SELECTED EXTRACT ->
^^^^

Previously we saw how reason’s infinite thought can think the contradictions in such speculative propositions as God is being, where the subject it different from the other subject (which not a predicate) and yet they are equated. Infinite thought is immune to a Bergsonian critique of spatialized language.


Now we turn to essence in Hegel and Aristotle. Aristotle had a problem with focal meaning, and it affected his philosophy on both the large and small levels. Let’s start with the large level. We have the highest genera, being. It should be a unified concept. Its different species are semantically related like how the semantic content of an individual can drift from its central meaning, with regard to its essence and accidents. For example, in Socrates the boy and Socrates the man, the meaning of Socrates drifts but does not become opposed. In a similar manner, all the beings [or senses?] of being drift from a central meaning, so they are likewise both unified yet different. But to make this distinction, it is a matter of form and matter, or potential and actual, which brings us back to the concept of genera. “As the meaning of the general category of being or unity is what we were seeking, the relation of essence to accident now becomes problematic. The problem to be solved, therefore, was how one was to understand the movement between.” (156)

^^^^

ENTRIES SHOWN ->
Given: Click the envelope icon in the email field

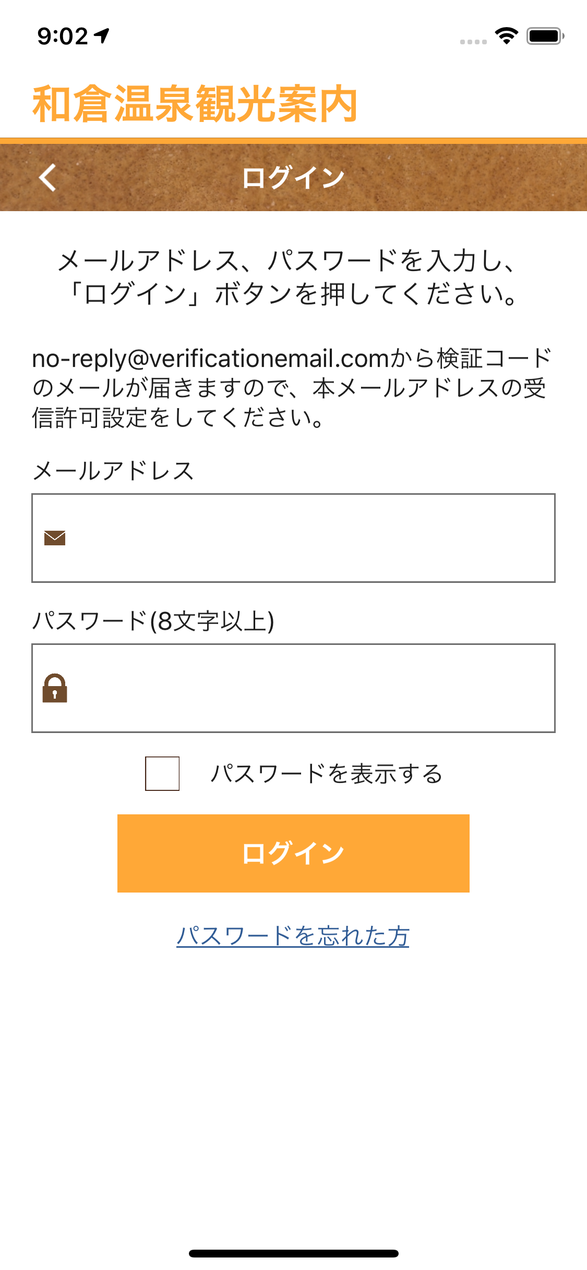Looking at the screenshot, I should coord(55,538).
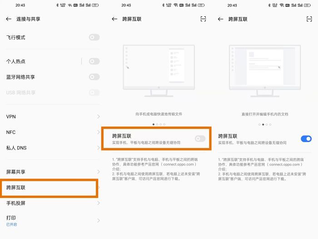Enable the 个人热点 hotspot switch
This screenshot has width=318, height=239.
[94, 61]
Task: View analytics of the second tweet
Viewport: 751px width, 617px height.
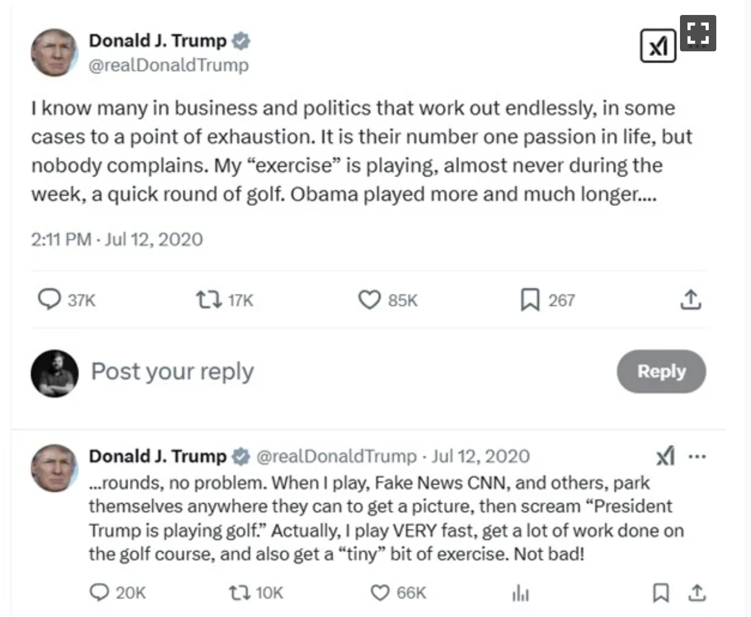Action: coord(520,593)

^^^^

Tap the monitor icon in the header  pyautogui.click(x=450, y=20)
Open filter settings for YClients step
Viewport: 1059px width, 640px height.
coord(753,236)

^^^^

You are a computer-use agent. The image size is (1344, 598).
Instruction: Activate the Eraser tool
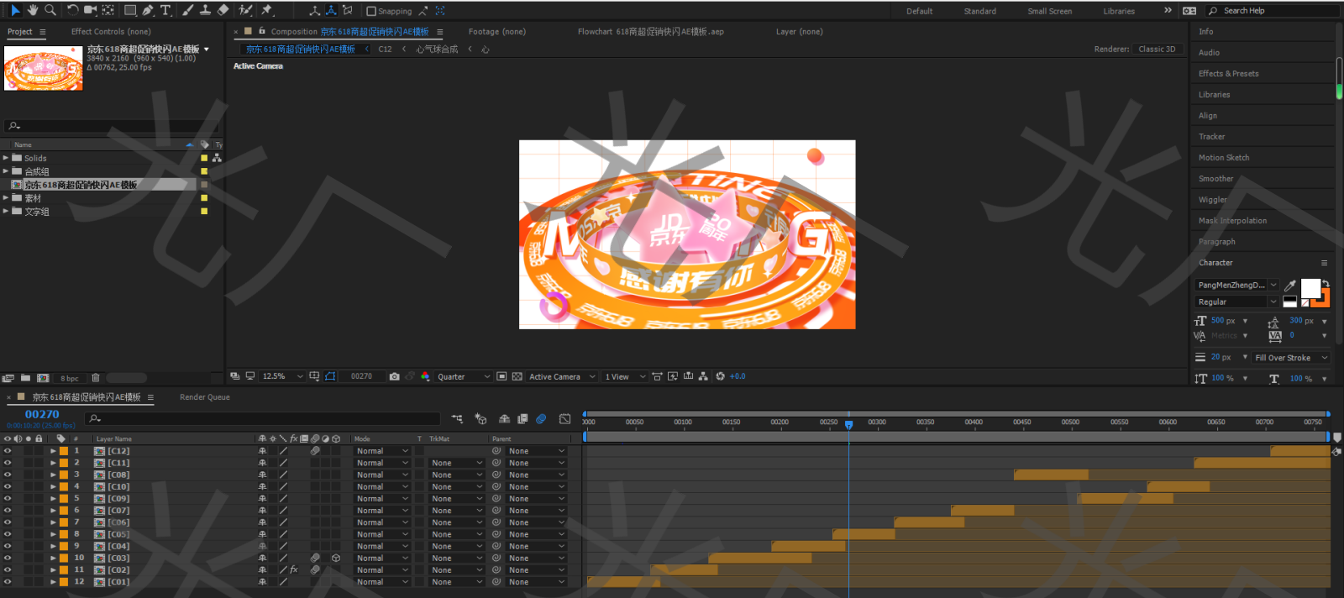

^^^^

TASKS TO COMPLETE ->
(A) List every human individual that the passage on essence in Hegel and Aristotle names. Include a name that appears only as part of an adjective.
(B) Set down, word for word, the stretch of the passage on essence in Hegel and Aristotle from "Previously we saw" through "of spatialized language.".

SOLVED PROBLEMS ->
(A) Bergson (in "Bergsonian"), Hegel, Aristotle, Socrates

(B)
Previously we saw how reason’s infinite thought can think the contradictions in such speculative propositions as God is being, where the subject it different from the other subject (which not a predicate) and yet they are equated. Infinite thought is immune to a Bergsonian critique of spatialized language.